Voting is open from 9 a.m. to 5 p.m.

As in previous years, elementary and middle school students from Rockland and Westchester delivered more than 50 inspired names for consideration.

The finalists are:

  • Jimmy Falcon
  • Justin Beaker
  • Lord of the Wings
  • Luke Flywalker
  • Sky
  • Talon Zee
  • Wi-Fly
  • Zoom

The New York State Thruway Authority will announce the three winning selections during the week of June 7 on the bridge’s Twitter account.

During past naming contests, thousands voted online, and the top vote-getters have included Cardi Beak, Talon-ted, Speedy, Bridge-ette, and Hudson.

Those interested can still watch the young falcons in their nest box more than 400 feet above the Hudson River on the bridge’s FalconCam before they leave home. As the nestlings age, they are left alone for longer periods of time to learn how to hunt and survive on their own until they depart the nest after approximately 40 days. When young falcons mature, they often migrate great distances to establish nests and raise their own family.
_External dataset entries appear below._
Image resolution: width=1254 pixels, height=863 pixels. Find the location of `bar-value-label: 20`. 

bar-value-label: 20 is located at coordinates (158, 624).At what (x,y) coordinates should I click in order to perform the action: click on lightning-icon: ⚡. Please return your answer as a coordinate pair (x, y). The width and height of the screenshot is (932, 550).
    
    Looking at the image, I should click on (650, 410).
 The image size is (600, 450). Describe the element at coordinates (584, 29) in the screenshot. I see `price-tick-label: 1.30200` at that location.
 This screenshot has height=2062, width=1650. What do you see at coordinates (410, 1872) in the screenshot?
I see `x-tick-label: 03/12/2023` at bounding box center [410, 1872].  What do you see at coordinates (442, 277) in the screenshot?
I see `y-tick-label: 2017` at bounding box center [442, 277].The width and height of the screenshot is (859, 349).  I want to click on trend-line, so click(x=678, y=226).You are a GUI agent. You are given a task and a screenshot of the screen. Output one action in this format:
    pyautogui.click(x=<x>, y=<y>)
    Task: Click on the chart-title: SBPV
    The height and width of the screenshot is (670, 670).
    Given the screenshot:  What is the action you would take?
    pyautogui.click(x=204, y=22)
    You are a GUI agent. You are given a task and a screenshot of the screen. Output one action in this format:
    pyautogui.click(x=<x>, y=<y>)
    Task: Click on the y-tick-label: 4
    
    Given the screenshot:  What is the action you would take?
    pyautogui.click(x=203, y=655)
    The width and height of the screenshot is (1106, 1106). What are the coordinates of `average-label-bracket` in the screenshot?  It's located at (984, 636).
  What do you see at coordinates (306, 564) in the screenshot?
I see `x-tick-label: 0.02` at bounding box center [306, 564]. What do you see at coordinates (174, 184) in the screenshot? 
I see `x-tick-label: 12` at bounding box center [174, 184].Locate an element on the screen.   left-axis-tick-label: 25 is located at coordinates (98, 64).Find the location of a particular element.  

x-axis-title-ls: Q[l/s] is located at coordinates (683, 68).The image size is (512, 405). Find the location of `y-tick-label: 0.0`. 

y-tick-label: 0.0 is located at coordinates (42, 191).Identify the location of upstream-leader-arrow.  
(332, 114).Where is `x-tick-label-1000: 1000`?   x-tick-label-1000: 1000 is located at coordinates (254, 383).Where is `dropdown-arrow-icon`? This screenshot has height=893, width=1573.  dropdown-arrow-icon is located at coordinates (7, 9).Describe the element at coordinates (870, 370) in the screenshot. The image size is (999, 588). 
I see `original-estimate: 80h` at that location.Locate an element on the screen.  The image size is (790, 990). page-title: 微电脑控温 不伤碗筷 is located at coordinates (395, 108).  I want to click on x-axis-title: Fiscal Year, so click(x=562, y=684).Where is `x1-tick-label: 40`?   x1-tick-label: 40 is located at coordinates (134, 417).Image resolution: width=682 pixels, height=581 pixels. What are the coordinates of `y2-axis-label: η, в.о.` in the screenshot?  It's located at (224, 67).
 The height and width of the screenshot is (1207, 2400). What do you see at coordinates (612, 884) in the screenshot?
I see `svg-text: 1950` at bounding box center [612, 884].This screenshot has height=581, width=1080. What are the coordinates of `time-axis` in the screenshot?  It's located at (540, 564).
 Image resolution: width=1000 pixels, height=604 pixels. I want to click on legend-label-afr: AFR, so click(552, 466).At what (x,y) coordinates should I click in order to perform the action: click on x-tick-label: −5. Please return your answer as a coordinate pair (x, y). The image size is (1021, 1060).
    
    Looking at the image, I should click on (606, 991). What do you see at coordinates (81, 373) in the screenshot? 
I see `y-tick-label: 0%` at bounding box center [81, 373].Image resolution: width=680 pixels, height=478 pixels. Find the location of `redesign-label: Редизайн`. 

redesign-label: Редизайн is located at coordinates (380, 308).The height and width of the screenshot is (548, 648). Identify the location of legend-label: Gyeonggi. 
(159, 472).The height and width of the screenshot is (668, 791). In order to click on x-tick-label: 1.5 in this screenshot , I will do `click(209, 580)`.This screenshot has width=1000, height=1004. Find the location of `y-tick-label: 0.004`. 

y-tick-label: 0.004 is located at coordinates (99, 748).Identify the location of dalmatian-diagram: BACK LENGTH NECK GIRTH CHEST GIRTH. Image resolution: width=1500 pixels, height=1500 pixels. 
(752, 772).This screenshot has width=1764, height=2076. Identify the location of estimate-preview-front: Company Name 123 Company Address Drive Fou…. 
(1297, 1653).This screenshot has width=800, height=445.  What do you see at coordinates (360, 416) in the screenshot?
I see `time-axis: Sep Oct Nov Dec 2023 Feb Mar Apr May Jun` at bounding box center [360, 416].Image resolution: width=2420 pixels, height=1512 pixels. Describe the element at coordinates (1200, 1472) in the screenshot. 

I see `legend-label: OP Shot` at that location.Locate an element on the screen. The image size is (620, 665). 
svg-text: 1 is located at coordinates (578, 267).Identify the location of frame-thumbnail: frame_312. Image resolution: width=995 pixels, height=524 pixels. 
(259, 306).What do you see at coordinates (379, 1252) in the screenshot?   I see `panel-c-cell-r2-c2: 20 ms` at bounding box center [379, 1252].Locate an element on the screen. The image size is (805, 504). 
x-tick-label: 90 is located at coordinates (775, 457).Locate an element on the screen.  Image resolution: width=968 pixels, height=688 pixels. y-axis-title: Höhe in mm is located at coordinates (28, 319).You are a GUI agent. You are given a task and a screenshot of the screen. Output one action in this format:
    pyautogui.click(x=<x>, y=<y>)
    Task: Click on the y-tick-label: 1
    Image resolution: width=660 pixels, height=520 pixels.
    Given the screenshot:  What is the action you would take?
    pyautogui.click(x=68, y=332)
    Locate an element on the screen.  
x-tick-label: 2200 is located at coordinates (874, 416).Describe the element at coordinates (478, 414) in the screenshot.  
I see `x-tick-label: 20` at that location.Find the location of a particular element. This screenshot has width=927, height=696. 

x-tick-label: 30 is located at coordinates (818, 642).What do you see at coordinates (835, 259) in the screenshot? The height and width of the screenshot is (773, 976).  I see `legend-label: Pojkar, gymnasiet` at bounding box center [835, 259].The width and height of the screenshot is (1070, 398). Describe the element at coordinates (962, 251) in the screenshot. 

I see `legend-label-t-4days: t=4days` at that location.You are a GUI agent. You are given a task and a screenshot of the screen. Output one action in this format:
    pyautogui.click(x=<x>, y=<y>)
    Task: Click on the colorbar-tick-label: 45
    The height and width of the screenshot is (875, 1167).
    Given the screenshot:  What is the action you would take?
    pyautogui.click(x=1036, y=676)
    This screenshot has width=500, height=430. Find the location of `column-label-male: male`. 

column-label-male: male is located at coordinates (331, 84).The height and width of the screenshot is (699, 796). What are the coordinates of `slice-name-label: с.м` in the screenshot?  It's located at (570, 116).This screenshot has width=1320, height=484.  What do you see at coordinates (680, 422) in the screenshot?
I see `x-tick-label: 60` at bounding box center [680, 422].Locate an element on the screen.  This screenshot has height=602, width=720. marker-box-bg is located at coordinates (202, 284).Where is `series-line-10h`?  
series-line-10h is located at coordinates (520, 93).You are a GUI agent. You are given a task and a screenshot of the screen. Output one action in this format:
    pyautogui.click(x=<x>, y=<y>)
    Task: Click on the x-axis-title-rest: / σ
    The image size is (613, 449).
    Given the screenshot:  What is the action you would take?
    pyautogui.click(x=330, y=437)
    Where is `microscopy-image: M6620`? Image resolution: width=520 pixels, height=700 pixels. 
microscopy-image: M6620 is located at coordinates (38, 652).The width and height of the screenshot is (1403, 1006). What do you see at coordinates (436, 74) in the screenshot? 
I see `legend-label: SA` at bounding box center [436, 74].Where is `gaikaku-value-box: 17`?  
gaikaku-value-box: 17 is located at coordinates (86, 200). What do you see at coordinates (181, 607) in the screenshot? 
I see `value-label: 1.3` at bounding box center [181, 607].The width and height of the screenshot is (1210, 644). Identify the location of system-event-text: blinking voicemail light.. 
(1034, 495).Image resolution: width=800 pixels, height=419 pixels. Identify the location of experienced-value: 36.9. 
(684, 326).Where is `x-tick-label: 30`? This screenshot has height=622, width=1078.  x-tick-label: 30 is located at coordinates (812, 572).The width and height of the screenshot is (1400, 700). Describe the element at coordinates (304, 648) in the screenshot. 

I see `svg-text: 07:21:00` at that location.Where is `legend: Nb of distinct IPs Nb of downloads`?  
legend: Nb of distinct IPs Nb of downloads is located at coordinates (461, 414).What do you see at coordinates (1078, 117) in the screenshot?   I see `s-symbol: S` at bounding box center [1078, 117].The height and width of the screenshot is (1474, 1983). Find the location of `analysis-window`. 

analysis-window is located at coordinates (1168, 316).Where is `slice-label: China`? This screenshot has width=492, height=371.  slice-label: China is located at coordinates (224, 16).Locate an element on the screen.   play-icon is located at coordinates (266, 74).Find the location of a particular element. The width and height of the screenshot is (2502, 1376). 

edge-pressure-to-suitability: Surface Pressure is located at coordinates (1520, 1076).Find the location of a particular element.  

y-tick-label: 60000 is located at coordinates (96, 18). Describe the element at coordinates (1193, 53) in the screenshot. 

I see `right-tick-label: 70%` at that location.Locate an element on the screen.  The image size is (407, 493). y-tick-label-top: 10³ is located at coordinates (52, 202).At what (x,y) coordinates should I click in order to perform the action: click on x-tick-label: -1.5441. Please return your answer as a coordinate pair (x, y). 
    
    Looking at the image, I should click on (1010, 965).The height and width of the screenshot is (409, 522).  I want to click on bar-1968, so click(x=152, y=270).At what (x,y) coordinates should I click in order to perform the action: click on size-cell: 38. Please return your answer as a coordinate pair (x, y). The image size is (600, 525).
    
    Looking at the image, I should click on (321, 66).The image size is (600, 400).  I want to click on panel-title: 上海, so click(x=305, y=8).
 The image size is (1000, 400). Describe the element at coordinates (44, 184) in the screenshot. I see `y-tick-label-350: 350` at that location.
Nest boxes have supported New York’s falcon population in recent decades, providing shelter and high vantage points from which the peregrines can search for food. Peregrines primarily hunt other birds, such as pigeons and ducks, and they can exceed 200 miles per hour during their dives.

A wildlife specialist from the New York City Department of Environmental Protection this week visited the three chicks to attach a band to their legs. The bands allow biologists to track the movements of each bird and follow its life history.


Falcon fans can keep an eye on the birds via the bridge’s FalconCam, which features still images and a live video feed.

Please note that the FalconCam provides an unfiltered window on the day-to-day lives of these fascinating birds of prey. At any given moment, you may see the adult falcons eating, feeding their young, defending their nest and more. These are wild birds and their behaviors reflect what really happens in nature. Some of their actions may be unpleasant to watch and it is possible that some of the fledglings may not survive into adulthood.